** EXERCISE PASSAGE **
---*---

In these days during which we are overwhelmed of the effects of Covid-19, I would like to share with you a more personal matter in this issue.

I can say that the "Away" series on Netflix inspired me to write about these. The series tells the story of five astronauts traveling to Mars. First, the main water system on the spacecraft is malfunctioning and the astronauts must repair it to survive, by removing 145 fasteners from the water system and putting them back in place. Fixing parts is difficult due to the gravity-free environment and requires extreme attention. The loss of a single nut or bolt would render the water system dysfunctional, and the astronauts would die of dehydration on their seven-month spaceflight. It would be grave if the story of humankind first set foot on Mars failed for such a reason. Fortunately, turns out to be that wasn't the case . However, every single one of those tiny fasteners was vital in that position. 

While watching, I thought that there are no compromises in quality production and quality control standards, especially in fasteners produced to be used in the aerospace and automotive industries. Although I already knew this as someone who had been in the aviation industry for 15 years in the past. During my years as a cabin supervisor, there was a saying that was frequently reminded to us about security, "The rules in aviation are written in blood". Indeed, every rule has been established after an accident or breakdown. Discipline and non-compromise in the application of the rules are extremely important in technical matters as well as operational issues. All aviators know what a loose bolt can cause in an airplane. An out of place or dysfunctional bolt can make a plane “No Go”, which means waste of time and extra cost.

Everything is interconnected like links in the chain, and if a few mistakes come together, disaster scenarios can be inevitable. It is important to follow all the established rules, starting from production to end users. There should be a goal of setting international standards and improving quality control mechanisms every day. Because we don't have the luxury to say just "sorry" for unrecoverable incidents.

Fasteners are with us in every aspect of our lives; in elevators, planes, vehicles, household items, electronics, teeth and body. I think that studies and R&D for this sector must be supported.

Fasteners are small, but the purposes they serve are huge.

---*---

** DATA TO EXAMINE **
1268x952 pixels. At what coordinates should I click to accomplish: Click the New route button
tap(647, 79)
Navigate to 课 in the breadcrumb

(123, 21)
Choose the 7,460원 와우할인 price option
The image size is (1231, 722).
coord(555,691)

---*---

** REQUIRED WORK **
- A) Could you copy, word for word, the stretch of the fastener essay from "Fasteners are with" through "serve are huge."?
- B) In what places does the fastener essay say fasteners are with us in our lives?
Rely only on the fastener essay.

** EXERCISE SOLUTIONS **
- A)
Fasteners are with us in every aspect of our lives; in elevators, planes, vehicles, household items, electronics, teeth and body. I think that studies and R&D for this sector must be supported.

Fasteners are small, but the purposes they serve are huge.

- B)
- elevators
- planes
- vehicles
- household items
- electronics
- teeth
- body